The fighting at Leeper had been the first to begin and the last to stop, and had seen the greatest loss of life. It was decided to hold the ceremonies here, at the site of the worst fighting, and most of the battlefield had been left untouched. Here and there the overturned charred hulks of GEMs were scattered over the rolling hills that were more common here than at station 67. Even though the fighting had been over for months, the hulks looked as if they had only recently fallen silent. Adela supposed that the wrecks would someday be cleared, but that day would come long after the Levant had gone.
Someone had put white wooden markers, hundreds of them, in the ground to mark where soldiers died. In one spot a Westland hopper had crashed into a unit that must have included nearly a dozen GEMs with Eastland markings. The markers sprouted there like wildflowers, with no differentiation as to which marked Eastland soldiers and which signified the dead sons and daughters of Westland families. It was the markers, rather than the wreckage, that held Niles spellbound.

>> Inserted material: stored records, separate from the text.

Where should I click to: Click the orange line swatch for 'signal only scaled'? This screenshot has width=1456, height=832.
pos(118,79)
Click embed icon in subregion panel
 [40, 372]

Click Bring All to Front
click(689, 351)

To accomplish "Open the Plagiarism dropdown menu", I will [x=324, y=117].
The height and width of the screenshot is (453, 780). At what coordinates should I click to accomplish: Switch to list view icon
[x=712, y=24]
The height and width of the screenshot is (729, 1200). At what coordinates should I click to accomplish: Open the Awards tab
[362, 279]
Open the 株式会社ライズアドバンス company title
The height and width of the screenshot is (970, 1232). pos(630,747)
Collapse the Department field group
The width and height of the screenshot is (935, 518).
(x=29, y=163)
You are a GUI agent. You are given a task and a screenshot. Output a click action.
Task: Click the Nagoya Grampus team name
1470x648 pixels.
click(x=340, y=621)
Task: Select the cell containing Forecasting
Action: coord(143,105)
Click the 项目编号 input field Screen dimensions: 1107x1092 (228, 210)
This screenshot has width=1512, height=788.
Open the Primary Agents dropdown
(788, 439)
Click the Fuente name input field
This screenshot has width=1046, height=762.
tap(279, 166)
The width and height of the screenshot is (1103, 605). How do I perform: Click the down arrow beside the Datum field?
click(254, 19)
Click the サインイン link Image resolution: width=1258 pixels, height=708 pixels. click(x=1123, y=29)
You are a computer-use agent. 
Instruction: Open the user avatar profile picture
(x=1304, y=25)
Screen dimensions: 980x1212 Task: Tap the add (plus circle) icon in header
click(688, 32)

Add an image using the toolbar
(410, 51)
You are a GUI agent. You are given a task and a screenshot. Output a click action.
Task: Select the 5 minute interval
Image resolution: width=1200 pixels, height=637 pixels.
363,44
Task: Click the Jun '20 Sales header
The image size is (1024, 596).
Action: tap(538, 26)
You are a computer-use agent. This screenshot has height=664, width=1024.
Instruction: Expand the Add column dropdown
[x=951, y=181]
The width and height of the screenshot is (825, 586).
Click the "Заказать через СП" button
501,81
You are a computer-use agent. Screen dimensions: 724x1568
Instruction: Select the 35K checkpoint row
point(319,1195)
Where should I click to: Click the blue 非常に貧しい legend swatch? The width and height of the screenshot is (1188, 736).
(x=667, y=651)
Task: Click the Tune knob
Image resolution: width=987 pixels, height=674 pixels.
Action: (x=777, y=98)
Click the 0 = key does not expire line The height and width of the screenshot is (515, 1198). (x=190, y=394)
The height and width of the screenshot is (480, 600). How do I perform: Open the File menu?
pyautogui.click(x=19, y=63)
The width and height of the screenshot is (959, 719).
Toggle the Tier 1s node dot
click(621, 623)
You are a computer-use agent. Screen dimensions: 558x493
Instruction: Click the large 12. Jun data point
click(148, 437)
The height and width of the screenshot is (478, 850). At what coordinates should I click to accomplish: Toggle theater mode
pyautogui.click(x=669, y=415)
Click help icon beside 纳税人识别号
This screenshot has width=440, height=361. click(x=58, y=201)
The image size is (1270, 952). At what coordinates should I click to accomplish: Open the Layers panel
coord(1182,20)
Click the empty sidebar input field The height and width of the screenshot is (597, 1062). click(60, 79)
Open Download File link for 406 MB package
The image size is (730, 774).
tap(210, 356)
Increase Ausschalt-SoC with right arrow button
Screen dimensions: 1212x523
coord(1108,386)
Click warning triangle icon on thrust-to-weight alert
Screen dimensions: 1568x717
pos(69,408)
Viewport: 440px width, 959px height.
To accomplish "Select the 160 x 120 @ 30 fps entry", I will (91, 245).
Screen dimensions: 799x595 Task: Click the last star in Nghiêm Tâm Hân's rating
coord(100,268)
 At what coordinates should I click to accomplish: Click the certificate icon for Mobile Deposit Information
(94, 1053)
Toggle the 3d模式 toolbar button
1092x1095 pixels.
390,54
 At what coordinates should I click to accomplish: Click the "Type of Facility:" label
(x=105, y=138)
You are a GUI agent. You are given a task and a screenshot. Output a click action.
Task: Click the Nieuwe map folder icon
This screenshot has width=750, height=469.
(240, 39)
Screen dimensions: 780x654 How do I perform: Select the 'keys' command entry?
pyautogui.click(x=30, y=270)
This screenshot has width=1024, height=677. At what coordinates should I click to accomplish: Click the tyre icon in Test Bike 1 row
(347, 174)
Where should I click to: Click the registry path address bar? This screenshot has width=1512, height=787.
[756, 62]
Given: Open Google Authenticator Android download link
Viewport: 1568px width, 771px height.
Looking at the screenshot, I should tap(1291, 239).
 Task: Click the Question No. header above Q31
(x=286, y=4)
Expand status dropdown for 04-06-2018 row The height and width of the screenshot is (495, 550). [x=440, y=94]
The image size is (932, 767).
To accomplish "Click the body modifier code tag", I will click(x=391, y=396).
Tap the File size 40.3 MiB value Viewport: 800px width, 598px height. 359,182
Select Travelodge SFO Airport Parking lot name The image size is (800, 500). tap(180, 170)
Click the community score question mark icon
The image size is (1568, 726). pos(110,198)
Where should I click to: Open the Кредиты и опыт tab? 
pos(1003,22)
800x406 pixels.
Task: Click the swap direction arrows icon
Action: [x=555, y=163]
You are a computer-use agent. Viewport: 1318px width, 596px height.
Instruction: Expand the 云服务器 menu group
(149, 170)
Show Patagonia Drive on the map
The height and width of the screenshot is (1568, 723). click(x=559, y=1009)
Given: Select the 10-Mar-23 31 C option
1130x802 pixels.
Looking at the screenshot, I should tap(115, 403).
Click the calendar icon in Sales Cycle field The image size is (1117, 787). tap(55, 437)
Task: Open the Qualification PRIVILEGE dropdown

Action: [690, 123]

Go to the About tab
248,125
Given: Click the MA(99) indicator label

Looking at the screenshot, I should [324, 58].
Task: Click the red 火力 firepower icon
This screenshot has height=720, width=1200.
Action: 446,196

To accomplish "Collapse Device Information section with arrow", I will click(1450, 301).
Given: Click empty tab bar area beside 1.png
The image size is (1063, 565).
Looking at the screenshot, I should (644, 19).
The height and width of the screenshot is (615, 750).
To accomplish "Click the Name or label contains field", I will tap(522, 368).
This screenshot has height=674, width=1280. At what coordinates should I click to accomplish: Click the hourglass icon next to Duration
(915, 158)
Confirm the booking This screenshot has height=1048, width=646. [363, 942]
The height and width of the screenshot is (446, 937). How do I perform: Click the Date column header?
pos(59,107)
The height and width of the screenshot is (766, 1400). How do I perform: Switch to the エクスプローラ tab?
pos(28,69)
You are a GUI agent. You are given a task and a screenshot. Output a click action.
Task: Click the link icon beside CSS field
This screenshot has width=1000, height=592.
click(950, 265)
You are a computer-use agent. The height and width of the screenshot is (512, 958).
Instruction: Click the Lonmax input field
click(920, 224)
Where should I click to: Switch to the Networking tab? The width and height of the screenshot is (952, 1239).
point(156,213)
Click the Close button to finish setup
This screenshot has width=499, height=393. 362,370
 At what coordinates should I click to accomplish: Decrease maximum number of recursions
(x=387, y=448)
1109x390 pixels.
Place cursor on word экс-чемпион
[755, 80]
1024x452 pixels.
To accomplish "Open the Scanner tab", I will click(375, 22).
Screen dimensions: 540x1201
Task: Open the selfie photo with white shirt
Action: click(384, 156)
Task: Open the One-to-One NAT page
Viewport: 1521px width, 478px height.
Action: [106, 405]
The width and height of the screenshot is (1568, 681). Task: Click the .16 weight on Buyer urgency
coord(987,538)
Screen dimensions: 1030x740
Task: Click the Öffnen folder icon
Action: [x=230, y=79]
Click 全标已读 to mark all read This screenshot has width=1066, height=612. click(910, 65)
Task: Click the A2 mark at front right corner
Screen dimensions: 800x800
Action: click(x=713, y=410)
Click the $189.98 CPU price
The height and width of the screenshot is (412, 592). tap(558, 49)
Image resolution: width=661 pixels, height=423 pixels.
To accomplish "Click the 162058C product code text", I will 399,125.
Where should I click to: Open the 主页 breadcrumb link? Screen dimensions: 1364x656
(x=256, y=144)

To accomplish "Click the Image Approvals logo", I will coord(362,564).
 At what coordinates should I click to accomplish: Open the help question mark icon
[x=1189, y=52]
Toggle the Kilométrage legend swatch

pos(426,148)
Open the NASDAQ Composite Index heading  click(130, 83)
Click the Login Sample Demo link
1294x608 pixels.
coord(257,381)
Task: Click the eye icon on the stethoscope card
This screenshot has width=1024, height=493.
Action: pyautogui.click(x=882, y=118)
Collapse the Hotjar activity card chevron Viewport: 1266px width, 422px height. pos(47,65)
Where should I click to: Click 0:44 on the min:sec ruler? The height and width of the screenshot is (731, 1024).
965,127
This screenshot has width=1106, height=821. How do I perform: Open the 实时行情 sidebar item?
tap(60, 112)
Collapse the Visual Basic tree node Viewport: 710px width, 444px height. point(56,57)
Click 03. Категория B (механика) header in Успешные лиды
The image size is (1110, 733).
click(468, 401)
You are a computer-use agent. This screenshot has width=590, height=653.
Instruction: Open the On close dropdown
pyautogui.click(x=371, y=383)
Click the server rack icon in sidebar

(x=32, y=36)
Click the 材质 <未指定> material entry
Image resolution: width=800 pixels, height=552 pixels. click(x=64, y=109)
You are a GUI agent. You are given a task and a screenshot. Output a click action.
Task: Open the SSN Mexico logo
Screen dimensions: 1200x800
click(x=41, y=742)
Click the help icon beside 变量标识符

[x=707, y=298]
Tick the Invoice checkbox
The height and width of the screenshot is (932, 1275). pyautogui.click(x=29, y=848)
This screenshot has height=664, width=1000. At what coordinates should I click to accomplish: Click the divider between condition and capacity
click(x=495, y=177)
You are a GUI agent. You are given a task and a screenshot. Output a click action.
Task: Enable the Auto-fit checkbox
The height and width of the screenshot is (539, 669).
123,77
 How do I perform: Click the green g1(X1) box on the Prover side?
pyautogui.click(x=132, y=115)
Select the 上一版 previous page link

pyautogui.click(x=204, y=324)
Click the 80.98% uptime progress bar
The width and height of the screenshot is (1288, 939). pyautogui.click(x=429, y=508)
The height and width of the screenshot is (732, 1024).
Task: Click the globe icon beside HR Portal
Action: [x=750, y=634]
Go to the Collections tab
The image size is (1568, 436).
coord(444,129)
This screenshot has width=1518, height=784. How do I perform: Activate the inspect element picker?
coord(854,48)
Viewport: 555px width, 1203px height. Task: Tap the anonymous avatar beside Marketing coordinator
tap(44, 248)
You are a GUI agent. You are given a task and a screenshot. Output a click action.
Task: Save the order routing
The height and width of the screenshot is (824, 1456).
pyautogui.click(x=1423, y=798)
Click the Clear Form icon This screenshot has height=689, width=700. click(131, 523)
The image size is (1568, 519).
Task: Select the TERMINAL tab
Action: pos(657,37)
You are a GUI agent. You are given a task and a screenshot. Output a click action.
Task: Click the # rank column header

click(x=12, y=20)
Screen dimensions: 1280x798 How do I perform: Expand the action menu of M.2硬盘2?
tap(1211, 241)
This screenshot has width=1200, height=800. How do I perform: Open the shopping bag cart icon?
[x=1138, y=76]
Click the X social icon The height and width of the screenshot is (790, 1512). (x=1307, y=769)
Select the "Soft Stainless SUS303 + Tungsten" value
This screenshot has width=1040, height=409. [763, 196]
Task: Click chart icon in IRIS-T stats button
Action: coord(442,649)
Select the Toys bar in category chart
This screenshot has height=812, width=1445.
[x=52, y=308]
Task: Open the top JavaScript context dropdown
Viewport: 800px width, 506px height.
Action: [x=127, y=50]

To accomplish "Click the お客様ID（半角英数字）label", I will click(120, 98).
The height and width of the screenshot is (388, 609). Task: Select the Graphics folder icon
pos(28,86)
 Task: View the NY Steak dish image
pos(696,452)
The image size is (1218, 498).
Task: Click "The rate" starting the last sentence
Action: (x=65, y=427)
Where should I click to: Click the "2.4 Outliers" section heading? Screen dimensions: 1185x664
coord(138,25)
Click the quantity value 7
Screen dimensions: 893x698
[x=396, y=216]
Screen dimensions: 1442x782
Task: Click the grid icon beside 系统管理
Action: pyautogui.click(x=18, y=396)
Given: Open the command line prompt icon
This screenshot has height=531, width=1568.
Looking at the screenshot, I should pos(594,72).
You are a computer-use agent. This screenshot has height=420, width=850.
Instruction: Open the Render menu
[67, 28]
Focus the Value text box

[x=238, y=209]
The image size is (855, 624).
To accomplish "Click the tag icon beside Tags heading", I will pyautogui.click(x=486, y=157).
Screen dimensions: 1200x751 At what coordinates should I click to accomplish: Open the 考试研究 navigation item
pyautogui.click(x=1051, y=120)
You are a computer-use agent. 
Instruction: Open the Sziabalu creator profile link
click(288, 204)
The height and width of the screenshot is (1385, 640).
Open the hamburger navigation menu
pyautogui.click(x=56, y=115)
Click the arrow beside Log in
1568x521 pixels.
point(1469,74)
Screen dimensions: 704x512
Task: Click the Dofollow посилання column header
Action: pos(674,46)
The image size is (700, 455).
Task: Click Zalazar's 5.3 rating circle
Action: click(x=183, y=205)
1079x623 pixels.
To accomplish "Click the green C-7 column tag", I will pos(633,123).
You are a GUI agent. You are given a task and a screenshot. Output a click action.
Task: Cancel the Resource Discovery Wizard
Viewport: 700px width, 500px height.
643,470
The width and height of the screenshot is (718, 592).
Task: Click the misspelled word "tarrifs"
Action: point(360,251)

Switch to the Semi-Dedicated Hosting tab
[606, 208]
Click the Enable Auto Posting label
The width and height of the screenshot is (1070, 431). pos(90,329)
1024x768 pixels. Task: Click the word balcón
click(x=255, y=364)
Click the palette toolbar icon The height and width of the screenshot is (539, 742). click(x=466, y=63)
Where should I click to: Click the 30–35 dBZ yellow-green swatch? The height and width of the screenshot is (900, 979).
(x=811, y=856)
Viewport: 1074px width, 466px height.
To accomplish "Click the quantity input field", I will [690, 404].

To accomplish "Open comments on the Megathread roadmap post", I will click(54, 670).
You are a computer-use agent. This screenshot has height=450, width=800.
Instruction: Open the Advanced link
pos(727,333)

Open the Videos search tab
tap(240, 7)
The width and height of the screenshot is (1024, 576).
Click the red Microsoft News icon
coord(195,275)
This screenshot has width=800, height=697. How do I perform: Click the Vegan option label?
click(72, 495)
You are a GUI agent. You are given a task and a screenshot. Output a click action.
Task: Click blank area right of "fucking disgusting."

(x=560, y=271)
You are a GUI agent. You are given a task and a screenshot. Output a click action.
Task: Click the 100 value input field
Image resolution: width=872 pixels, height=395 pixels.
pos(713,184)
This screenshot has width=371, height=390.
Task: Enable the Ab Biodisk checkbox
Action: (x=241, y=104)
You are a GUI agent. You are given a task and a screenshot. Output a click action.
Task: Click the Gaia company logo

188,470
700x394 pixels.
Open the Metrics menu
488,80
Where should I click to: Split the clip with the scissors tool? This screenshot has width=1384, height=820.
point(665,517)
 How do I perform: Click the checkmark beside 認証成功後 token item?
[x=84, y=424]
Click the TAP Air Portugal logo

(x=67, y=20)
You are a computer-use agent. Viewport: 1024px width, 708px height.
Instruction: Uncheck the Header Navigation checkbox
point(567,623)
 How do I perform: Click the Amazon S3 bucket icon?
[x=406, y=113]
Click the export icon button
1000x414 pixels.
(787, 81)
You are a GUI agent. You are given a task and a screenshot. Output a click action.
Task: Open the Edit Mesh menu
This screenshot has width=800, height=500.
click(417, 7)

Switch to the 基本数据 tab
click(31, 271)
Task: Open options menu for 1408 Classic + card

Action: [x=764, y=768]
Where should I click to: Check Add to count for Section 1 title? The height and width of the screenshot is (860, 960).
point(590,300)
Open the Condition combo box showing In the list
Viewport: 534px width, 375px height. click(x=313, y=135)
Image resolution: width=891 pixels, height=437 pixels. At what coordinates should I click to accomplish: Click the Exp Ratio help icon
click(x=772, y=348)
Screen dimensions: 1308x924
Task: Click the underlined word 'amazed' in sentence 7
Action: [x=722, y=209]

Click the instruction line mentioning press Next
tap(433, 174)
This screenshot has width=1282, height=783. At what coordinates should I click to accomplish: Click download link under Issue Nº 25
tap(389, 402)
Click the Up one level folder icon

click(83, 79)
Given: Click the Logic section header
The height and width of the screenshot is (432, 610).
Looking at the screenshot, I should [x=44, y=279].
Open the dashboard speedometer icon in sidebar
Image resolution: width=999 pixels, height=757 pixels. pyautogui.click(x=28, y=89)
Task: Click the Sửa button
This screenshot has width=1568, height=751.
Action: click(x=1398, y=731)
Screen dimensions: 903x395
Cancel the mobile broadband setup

They sat in a group of seats that had been set up on the apron of the second station of the five-station grouping. The station had been the first one rebuilt, the work on the other four in the grouping still in its final stages. Where Adela sat now was a smaller section of maybe thirty portable chairs located at the front of the Westland viewing area. To her left Speaker Niles sat with his wife, Marabell. Although they sat stiffly, she held his hand as if afraid to let go; as if he might disappear and be lost from her if she did. She held a small leather case on her lap with her other hand. Carolane Pence, the representative from Leeper, along with a man she didn’t know, sat next to them. There were others in the seating area—Westland government officials, several men and women in military and scientific uniforms, other guests. Montero and two officers from the Levant were at her right. Behind them, seated in a separate section, was the entire Westland Congress. No, not the entire Congress, Adela reminded herself. There were empty seats scattered throughout the assemblage; seats left vacant for representatives who also served in the Congressional Guard, but did not come home from Pallatin’s short civil war. Behind the formal seating area stood row after row of uniformed men and women. They ringed the low area that comprised the station apron and spilled up the rise that surrounded the station like an amphitheater.